▸ SUPPLIED INFORMATION
— start —

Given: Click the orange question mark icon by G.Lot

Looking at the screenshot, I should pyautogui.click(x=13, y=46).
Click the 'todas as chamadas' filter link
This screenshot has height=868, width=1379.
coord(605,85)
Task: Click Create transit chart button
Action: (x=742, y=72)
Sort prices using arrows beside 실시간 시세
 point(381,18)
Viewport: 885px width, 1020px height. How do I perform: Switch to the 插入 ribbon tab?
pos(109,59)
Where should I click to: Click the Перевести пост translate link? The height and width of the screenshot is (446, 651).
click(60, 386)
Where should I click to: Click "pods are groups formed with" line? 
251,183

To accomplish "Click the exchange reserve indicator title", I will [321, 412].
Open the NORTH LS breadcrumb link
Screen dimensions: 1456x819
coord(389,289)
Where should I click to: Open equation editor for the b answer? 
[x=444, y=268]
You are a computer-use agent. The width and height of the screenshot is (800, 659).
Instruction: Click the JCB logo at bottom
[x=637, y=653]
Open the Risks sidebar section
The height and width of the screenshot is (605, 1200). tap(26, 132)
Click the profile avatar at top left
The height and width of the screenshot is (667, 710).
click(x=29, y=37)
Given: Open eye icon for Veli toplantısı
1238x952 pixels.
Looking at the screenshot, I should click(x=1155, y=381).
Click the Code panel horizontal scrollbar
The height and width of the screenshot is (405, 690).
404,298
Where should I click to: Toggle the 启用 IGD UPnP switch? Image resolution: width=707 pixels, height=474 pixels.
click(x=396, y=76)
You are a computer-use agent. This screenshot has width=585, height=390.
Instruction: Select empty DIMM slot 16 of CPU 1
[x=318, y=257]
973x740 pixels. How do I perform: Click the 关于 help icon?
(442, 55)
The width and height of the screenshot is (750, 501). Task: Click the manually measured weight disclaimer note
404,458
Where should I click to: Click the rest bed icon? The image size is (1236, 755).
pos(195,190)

— end —

▸ WHAT YOU WILL DO
Update the lines from the start of the records through the line holding "Action: (x=742, y=72)", inclusive, by replacing "orange" with "yellow" and leaving everything else unchanged. Give back only those lines.

▸ TASK OUTPUT
Given: Click the yellow question mark icon by G.Lot

Looking at the screenshot, I should pyautogui.click(x=13, y=46).
Click the 'todas as chamadas' filter link
This screenshot has height=868, width=1379.
coord(605,85)
Task: Click Create transit chart button
Action: (x=742, y=72)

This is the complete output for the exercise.